For decades the IMF’s best known recipe for troubled economies was loans in return for a fiscal consolidation commitment. It is now refreshing to see that even the IMF is advising that without growth, there is no practical way out of the European debt crisis. It is a simple question of mathematics. There are two main indicators of a country’s fiscal health: the current account balance, and the stock of debt outstanding. Both these quantities are usually then divided by the gross domestic product to produce the yearly budget deficit ratio and the Debt/GDP ratio. Some European nations have a problem with the first ratio, some with the second, and others are developing a double sickness. Spain, for example has a current account problem; Italy, an inherited huge national debt that stands at well over its GDP. Greece, suffering from a combined problem, had to restructure its debt with IMF and EU help. Fiscal restraint works better in case one, where a few years of low budget deficits can cure the economy. Italy has the second problem, which requires a double cure. The budget deficits haven’t been a problem for several years, and in fact there have been a number of primary surplus years, and this year an overall surplus is expected; however, the Debt/GDP ratio will hardly budge as the economy is expected to once again shrink. The only way for the “Italys” to reduce this ratio is to start growing again, having virtually stopped ten years ago.

Greece, the Real Life Laboratory of Fiscal Consolidation

Greece, the real life laboratory of fiscal consolidation

Driving in the hectic Athens traffic one could be excused for not noticing that Greece has just defaulted on its obligations. Traffic is slow, the taverns are relatively full, and spring is in the air. However, after a few conversations with the likes of guides, taxi drivers and hotel clerks you get a clear idea of what is going on here. For the first time in a generation in Western Europe people are actually seeing their salary and pension cheques go down, significantly, and since prices are still at European level, this hurts a lot. Coupled with the fact that taxes are going up, disposable incomes are going down very significantly, two observations come to mind: First of all people seem to be devoid of hope in the future, and in particular they don’t trust either side of the current parliament. There will probably be a large proportion of abstentions in the forthcoming elections. Secondly, people seem to be accepting the tough medicine with a limited amount of protest. Of course there are sit-ins in front of parliament and the occasional more aggressive act, but there is no Greek Spring at work here.

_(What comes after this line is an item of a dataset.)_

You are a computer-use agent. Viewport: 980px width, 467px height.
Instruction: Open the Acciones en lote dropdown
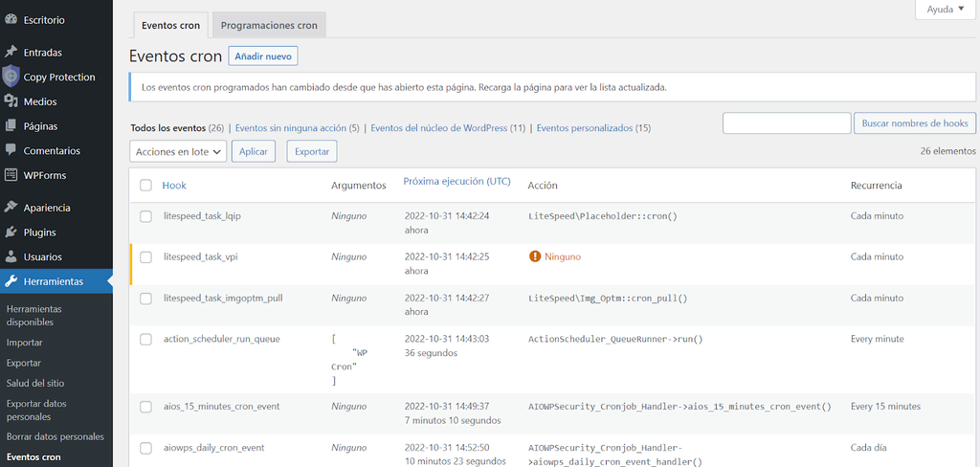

It is too early to tell if this brutal fiscal consolidation will work. If it does, it will be a test case that people end up accepting to tighten their belts considerably when they see that there is no alternative, but the Greek ruling class has a heavy responsibility to ensure that the suffering it had to inflict on its citizens will not be for nought, and at the same time it must find ways to ensure that the weakest sector of society is not left without the basic needs of life, food and shelter.